(Items from a dataset)
-*-*-

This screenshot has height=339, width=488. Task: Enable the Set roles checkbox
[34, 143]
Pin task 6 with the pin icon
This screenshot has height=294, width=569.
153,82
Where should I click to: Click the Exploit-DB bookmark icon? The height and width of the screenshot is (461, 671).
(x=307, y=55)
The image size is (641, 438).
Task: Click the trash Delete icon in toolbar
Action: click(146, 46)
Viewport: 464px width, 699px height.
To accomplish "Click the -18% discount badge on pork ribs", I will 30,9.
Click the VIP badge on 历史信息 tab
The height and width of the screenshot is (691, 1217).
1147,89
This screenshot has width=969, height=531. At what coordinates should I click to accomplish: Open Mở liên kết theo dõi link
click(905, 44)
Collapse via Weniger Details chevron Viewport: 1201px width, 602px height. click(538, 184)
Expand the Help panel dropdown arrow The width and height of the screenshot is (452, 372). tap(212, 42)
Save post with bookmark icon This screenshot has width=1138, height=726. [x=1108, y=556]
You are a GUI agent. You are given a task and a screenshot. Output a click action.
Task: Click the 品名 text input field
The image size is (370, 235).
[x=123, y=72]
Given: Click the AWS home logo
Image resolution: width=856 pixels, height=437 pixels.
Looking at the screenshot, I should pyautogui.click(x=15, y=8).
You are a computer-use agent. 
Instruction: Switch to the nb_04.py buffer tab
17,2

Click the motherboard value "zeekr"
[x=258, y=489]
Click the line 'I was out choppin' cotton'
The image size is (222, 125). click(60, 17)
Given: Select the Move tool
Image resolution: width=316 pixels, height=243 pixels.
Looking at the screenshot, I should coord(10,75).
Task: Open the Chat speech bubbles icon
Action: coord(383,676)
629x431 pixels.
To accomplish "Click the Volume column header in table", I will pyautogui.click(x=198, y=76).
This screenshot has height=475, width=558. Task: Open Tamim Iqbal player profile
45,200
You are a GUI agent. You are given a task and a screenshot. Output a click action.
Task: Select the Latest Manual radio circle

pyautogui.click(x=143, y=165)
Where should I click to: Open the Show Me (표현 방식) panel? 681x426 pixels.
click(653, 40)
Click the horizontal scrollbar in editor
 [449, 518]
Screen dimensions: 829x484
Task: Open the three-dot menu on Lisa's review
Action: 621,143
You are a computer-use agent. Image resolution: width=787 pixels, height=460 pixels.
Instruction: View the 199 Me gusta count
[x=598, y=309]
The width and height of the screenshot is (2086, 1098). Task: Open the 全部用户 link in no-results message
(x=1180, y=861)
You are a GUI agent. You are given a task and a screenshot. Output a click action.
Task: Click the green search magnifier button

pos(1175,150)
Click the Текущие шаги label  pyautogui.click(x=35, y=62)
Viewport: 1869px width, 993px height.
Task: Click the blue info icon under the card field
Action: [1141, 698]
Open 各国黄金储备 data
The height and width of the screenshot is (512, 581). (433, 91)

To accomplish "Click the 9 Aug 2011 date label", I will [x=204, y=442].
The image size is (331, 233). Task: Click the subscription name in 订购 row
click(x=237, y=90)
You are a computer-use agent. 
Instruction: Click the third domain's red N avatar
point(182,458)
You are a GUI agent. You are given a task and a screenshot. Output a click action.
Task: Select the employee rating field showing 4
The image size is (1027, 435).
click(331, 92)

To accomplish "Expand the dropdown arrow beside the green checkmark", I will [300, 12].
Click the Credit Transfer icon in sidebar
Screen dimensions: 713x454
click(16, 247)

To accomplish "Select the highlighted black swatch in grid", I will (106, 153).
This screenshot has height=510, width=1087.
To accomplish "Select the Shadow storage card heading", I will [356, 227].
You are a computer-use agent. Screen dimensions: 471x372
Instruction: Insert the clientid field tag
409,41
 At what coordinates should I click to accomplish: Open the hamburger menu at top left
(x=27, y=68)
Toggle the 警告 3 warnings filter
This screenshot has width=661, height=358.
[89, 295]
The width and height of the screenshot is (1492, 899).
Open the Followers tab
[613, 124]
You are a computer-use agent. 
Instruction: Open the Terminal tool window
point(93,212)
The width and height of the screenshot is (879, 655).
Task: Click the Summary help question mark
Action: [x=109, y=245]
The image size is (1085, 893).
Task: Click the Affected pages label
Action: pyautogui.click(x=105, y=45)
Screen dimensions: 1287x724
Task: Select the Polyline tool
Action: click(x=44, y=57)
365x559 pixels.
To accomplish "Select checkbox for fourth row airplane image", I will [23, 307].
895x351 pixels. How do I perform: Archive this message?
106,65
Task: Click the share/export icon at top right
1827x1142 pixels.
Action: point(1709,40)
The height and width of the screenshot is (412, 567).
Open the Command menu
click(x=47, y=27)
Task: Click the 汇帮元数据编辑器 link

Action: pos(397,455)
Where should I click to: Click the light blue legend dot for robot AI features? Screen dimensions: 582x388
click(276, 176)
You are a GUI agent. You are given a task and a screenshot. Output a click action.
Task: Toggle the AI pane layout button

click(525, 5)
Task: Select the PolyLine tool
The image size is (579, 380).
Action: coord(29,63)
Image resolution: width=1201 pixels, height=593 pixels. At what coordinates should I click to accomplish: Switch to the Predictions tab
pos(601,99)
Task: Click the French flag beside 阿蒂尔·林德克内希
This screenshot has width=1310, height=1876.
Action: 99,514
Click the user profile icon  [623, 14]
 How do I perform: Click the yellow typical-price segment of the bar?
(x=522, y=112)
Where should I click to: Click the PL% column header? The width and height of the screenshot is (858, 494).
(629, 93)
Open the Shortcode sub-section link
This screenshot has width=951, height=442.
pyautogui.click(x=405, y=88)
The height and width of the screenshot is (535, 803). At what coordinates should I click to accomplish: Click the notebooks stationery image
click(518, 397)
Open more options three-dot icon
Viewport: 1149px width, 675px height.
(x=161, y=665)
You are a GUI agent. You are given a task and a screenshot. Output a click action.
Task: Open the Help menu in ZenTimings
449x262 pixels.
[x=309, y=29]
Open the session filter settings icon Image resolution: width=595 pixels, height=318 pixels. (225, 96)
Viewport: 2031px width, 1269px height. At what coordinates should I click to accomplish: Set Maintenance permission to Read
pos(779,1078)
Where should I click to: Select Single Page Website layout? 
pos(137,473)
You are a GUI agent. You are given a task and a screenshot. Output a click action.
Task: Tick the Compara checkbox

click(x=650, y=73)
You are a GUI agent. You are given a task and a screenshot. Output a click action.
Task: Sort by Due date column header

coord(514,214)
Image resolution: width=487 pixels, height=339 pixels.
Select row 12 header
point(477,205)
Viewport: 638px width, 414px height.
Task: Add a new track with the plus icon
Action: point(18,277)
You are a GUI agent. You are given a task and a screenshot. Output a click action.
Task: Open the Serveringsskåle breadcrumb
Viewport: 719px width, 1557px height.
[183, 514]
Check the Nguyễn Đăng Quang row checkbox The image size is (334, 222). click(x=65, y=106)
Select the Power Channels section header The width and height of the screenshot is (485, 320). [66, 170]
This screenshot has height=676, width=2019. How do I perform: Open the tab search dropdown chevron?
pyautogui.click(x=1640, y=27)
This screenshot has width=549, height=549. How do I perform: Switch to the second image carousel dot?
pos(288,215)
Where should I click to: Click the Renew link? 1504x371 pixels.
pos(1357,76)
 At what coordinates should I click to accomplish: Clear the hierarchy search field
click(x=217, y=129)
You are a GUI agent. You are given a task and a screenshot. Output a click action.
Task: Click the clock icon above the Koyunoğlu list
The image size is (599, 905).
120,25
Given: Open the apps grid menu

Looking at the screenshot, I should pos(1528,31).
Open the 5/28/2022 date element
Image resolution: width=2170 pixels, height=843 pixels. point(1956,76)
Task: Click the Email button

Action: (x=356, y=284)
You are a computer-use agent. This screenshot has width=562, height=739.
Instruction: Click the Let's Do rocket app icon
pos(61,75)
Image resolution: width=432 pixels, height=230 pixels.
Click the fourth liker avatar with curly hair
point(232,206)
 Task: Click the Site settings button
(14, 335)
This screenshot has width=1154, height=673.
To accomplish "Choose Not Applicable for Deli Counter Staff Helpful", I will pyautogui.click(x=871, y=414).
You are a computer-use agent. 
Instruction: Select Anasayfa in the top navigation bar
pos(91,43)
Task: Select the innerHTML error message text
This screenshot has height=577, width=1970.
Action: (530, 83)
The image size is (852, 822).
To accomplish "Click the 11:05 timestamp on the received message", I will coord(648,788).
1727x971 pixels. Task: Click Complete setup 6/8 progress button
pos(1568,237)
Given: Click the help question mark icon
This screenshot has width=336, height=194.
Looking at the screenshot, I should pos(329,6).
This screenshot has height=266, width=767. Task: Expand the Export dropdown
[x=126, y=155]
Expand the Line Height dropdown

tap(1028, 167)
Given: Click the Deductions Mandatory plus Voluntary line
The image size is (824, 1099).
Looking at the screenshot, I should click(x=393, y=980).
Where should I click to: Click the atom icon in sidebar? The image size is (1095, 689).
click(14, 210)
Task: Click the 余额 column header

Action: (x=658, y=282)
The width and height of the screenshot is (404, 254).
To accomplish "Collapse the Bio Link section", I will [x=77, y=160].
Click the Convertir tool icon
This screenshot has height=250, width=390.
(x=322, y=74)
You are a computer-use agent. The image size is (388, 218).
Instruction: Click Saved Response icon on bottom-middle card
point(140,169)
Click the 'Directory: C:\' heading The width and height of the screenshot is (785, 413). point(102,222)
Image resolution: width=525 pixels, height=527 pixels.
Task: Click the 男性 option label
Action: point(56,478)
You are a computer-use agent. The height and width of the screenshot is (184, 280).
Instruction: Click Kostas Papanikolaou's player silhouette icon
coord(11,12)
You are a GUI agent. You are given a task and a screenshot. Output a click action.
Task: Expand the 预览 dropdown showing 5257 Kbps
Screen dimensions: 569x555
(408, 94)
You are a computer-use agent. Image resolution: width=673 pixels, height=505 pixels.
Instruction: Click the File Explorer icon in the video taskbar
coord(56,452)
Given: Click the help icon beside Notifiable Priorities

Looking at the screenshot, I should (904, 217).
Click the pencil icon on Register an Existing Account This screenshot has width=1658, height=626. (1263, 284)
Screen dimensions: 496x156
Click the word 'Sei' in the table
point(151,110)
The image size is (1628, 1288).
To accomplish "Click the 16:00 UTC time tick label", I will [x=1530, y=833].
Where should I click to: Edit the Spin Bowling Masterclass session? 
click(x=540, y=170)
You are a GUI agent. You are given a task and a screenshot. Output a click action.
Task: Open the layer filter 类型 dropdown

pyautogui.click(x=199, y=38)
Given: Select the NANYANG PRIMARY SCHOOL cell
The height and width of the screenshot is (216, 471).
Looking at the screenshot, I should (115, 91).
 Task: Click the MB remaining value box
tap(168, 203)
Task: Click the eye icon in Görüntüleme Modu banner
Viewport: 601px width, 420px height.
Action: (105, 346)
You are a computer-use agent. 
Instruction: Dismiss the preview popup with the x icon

-*-*-

EXERCISE PROMPT: Present the lines above as a numbered list, leaving out blank lines, from the line containing "Viewport: 464px width, 699px height." through the line containing "[x=258, y=489]", both included.

IN RESPONSE:
1. Viewport: 464px width, 699px height.
2. To accomplish "Click the -18% discount badge on pork ribs", I will 30,9.
3. Click the VIP badge on 历史信息 tab
4. The height and width of the screenshot is (691, 1217).
5. 1147,89
6. This screenshot has width=969, height=531. At what coordinates should I click to accomplish: Open Mở liên kết theo dõi link
7. click(905, 44)
8. Collapse via Weniger Details chevron Viewport: 1201px width, 602px height. click(538, 184)
9. Expand the Help panel dropdown arrow The width and height of the screenshot is (452, 372). tap(212, 42)
10. Save post with bookmark icon This screenshot has width=1138, height=726. [x=1108, y=556]
11. You are a GUI agent. You are given a task and a screenshot. Output a click action.
12. Task: Click the 品名 text input field
13. The image size is (370, 235).
14. [x=123, y=72]
15. Given: Click the AWS home logo
16. Image resolution: width=856 pixels, height=437 pixels.
17. Looking at the screenshot, I should pyautogui.click(x=15, y=8).
18. You are a computer-use agent. 
19. Instruction: Switch to the nb_04.py buffer tab
20. 17,2
21. Click the motherboard value "zeekr"
22. [x=258, y=489]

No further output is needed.